For the second time, Amy Parker, founder of the annual Mobility Matters accessibility summit, found herself tasked with creating a virtual conference. In 2020, the conference had just days to pivot from in-person to online as the coronavirus pandemic shut down the nation. Ultimately, only 230 registered to attend. This year, registrations for the fourth annual event have already doubled.
Parker said teamwork has been a crucial part of successfully organizing another online conference.
“People think that remote learning takes less time than face-to-face learning and it really takes more time — it takes planning and it takes teamwork,” Parker said.
This year, the team also has more clearly defined roles in outreach, registration and hosting — an improvement that Parker said will make the event easier to organize.
Hosted by Portland State University College of Education’s Orientation & Mobility (O&M) and Visually Impaired Learning Programs (VIL), Mobility Matters is an annual interdisciplinary summit that highlights transportation and education accessibility for people with disabilities.
The February 26th event is open to anyone interested in accessible education, including K-12 students, special educators and parents, professionals, other educators and college students.
“It’s an exciting thing to be able to support someone in their independence,” said Becky Morton, an O&M and VIL graduate assistant who helps organize the conference.
In partnership with the Washington State School for the Blind, the American Printing House for the Blind and Fort Vancouver, this year’s summit will feature a virtual field trip of Fort Vancouver. To ensure an accessible and immersive learning experience, blind and visually impaired attendees will receive supplementary tools designed to supplement the tactile elements of an in-person event.
Morton was tasked with getting the materials — including replica artifacts and tactile and 3D printed maps of Fort Vancouver — delivered to registrants as the Feb. 26 conference approaches.
“The typical virtual field trip is very visual — so that's not necessarily engaging for a student that is visually impaired,” Morton said.
VIL Program Coordinator Holly Lawson worked with PSU graduate students from the O&M and VIL programs, as well as community members involved in disability access, to create and print the 3D maps of Fort Vancouver’s floor plans, which will be used along with audio descriptions to help attendees with visual impairments experience the space virtually.
Parker added that this event will also be beneficial to graduate students as they learn to put principles of universal design into practice as educators.
“Universal design is a design philosophy that embraces inclusion. It challenges us to consider the many ways that information can be presented and approaches for people to interact with information and ideas,” Parker said.
Thanks to the sponsorship of the Digital Cities Testbed Center (DCTC) at PSU, the event will also feature accommodations including live captioning and ASL interpreters, which Parker and Morton said they would like to see more often in online classrooms.
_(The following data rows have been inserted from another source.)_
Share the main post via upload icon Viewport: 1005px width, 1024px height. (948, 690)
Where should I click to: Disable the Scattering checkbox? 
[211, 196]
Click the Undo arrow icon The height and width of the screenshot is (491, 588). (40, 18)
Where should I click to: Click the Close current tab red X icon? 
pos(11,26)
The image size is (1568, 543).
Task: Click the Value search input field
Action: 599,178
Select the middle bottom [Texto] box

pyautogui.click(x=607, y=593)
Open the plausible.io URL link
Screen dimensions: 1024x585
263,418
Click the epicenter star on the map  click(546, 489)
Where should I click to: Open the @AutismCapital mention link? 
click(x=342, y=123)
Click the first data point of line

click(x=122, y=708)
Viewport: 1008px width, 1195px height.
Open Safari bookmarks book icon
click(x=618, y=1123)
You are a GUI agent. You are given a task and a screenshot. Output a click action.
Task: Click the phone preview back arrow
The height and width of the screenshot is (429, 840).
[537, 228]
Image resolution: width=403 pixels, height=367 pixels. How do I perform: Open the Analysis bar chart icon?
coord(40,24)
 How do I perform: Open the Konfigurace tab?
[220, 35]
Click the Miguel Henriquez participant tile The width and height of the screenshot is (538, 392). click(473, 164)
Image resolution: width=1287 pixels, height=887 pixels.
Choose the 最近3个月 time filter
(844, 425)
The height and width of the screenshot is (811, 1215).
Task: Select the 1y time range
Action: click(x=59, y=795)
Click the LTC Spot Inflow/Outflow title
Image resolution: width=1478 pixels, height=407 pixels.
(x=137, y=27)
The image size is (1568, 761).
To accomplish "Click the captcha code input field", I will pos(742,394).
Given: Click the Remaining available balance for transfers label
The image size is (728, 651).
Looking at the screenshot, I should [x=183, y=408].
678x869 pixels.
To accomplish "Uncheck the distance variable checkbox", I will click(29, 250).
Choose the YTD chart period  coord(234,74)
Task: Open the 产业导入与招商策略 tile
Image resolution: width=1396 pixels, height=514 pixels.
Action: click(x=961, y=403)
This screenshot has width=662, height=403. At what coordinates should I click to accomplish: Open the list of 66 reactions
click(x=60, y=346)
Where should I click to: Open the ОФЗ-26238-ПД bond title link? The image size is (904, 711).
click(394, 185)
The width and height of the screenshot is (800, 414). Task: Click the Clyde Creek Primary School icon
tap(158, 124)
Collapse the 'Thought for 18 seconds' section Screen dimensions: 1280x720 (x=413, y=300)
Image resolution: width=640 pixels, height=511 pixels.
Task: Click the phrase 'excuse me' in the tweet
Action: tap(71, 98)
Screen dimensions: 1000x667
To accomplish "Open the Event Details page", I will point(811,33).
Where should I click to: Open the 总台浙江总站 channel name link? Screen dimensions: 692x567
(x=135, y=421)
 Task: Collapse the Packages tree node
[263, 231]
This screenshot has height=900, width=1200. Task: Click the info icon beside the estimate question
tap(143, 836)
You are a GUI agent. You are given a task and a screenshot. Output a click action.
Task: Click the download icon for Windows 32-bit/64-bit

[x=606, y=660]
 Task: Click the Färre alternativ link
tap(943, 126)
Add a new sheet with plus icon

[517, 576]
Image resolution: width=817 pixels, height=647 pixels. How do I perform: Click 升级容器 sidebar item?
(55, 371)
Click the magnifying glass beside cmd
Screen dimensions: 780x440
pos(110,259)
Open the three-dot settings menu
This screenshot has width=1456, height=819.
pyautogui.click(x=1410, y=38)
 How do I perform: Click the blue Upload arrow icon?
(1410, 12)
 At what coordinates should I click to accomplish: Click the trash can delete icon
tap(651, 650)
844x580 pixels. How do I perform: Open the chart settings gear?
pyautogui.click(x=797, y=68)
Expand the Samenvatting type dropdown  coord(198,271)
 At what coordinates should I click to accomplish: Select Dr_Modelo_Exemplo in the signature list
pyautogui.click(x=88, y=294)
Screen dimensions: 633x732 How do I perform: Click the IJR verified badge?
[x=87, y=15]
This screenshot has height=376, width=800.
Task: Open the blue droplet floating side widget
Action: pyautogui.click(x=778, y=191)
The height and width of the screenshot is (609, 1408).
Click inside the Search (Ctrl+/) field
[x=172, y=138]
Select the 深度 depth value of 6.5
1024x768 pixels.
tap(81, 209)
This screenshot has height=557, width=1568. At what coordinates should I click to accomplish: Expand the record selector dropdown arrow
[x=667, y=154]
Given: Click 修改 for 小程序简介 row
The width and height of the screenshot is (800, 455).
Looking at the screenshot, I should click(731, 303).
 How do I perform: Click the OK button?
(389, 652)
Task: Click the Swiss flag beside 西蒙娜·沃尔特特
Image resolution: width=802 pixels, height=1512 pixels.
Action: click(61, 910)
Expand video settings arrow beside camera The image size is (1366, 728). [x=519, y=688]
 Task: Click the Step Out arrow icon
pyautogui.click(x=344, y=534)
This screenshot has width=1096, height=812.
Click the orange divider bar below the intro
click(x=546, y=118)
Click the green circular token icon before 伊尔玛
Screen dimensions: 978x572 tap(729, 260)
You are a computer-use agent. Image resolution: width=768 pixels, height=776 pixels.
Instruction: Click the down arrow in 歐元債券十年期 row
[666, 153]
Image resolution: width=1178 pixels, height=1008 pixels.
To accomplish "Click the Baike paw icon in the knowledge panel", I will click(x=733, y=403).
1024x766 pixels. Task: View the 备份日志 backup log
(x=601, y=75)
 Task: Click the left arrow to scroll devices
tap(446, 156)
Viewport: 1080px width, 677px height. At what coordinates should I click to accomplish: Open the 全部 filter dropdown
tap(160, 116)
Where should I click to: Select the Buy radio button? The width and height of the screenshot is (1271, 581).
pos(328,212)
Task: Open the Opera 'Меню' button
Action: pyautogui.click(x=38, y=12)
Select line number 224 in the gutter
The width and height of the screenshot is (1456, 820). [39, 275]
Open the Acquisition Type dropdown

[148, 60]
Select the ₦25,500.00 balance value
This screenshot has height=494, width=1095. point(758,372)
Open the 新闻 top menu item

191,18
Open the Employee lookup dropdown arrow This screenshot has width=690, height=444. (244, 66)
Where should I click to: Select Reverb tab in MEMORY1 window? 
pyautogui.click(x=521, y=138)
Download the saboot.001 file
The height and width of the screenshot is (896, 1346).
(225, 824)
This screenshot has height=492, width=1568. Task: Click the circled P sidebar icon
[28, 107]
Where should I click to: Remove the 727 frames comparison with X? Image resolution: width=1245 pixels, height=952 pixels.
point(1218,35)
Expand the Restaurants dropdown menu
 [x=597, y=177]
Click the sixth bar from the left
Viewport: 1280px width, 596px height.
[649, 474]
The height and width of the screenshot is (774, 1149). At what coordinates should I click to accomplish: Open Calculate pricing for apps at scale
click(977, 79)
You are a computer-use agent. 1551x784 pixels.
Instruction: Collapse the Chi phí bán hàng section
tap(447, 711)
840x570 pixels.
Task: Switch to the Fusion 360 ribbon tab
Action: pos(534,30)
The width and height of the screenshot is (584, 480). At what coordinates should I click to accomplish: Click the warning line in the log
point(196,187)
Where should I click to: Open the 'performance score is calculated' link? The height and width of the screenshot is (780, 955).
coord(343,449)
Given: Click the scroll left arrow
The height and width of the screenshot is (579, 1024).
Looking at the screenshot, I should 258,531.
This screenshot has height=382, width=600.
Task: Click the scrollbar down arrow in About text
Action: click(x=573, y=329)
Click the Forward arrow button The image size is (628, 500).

“We think that this kind of learning doesn’t only benefit students with visual impairments, it benefits all students; it applies to the way our brains are not just wired in one way,” Parker said.
Prior to the pandemic, the summit was held in-person and featured several guest speakers and rooms for various activities. For this event, attendees will visit stations, each hosted by a teacher, students, and a ranger, in virtual breakout rooms. Each station will be dedicated to exploring a different area of the national park, like The Blacksmith Shop.
Because people with visual impairments and other disabilities are often underemployed, Parker said the team is also focused on helping students develop networks and find career opportunities. Attendees will spend the latter part of the event learning from Fort Vancouver employees about careers in national parks.
“Mobility is not just about special education — it’s about being where you want to be, participating in the world how you want to, contributing, sharing your voice, and being able to get there to fully participate,” Parker said.
Parker also stressed the importance of showing students examples of other people with disabilities in leadership roles. For example, Jeff Bowler, an educator at the Washington State School for the Blind (WSSB), has low vision and will be leading the virtual tour with fellow WSSB teacher Steve Lowry.
“There's so much potential to create a more inclusive world if we just begin to include people with disabilities — it's not just a nice thing to do, it's a smart thing to do, it's a human thing to do, and it can make the world better,” Parker said.